*Fragmento*.
⟨
En marzo, en un artículo en CityLab, Lange escribió sobre la nostalgia por las cadenas de librerías de shoppings suburbanos. Eran grandes negocios, seguro, pero también espacios de reunión informal y sitios de encuentros fortuitos de los que habitualmente carecen las ciudades chicas. En esta ciudad suburbana de veinticinco mil habitantes, antaño industrial y ferroviaria, ya no, la librería del shopping es la única con novedades y catálogo y “ahora no lo tenemos pero podemos pedirlo”. Hay también, en esta ciudad, una librería de saldos, al frente de la plaza central, y otra, en una avenida venida a menos, especializada en revistas de segunda mano dignas de un consultorio odontológico de 1970. Todo lo demás que lleva el nombre de “librería” vende cartulinas y sacapuntas. Si alguien quiere un libro que no esté saldado o sacado de un contenedor de basura, o bien va al shopping, o bien cruza el río contaminado y maloliente hacia la ciudad capital.
⟩
*Problema a resolver*. Resume el fragmento en dos oraciones.

*Muestra de registros*.
⟨
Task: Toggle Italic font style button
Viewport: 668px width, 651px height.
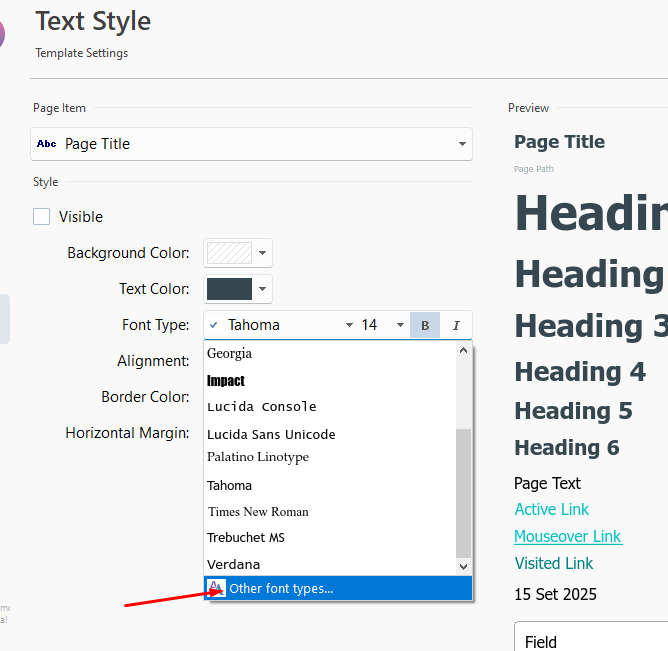Action: coord(456,325)
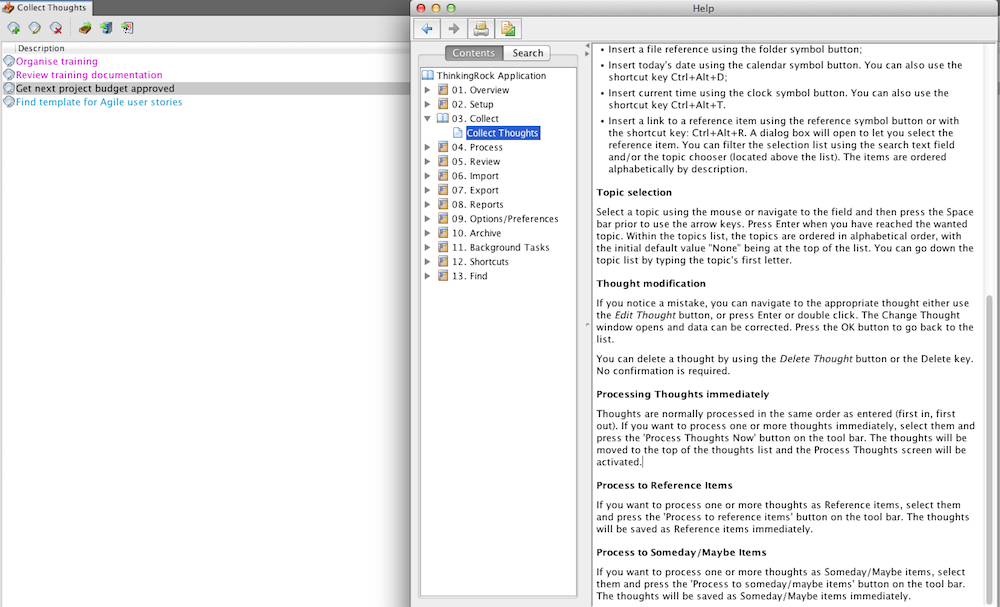
Task: Expand the 01. Overview tree node
Action: [x=428, y=90]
⟩
*Resultado de la tarea*. En un artículo en CityLab, Lange escribió sobre la nostalgia por las cadenas de librerías de los shoppings suburbanos, que eran grandes negocios pero también lugares de reunión y encuentros fortuitos que suelen faltar en las ciudades chicas. En esta ciudad suburbana de veinticinco mil habitantes, la librería del shopping es la única con novedades y catálogo, y las demás venden saldos, revistas usadas o útiles escolares, así que quien quiere un libro que no sea de saldo ni sacado de la basura va al shopping o cruza el río hacia la capital.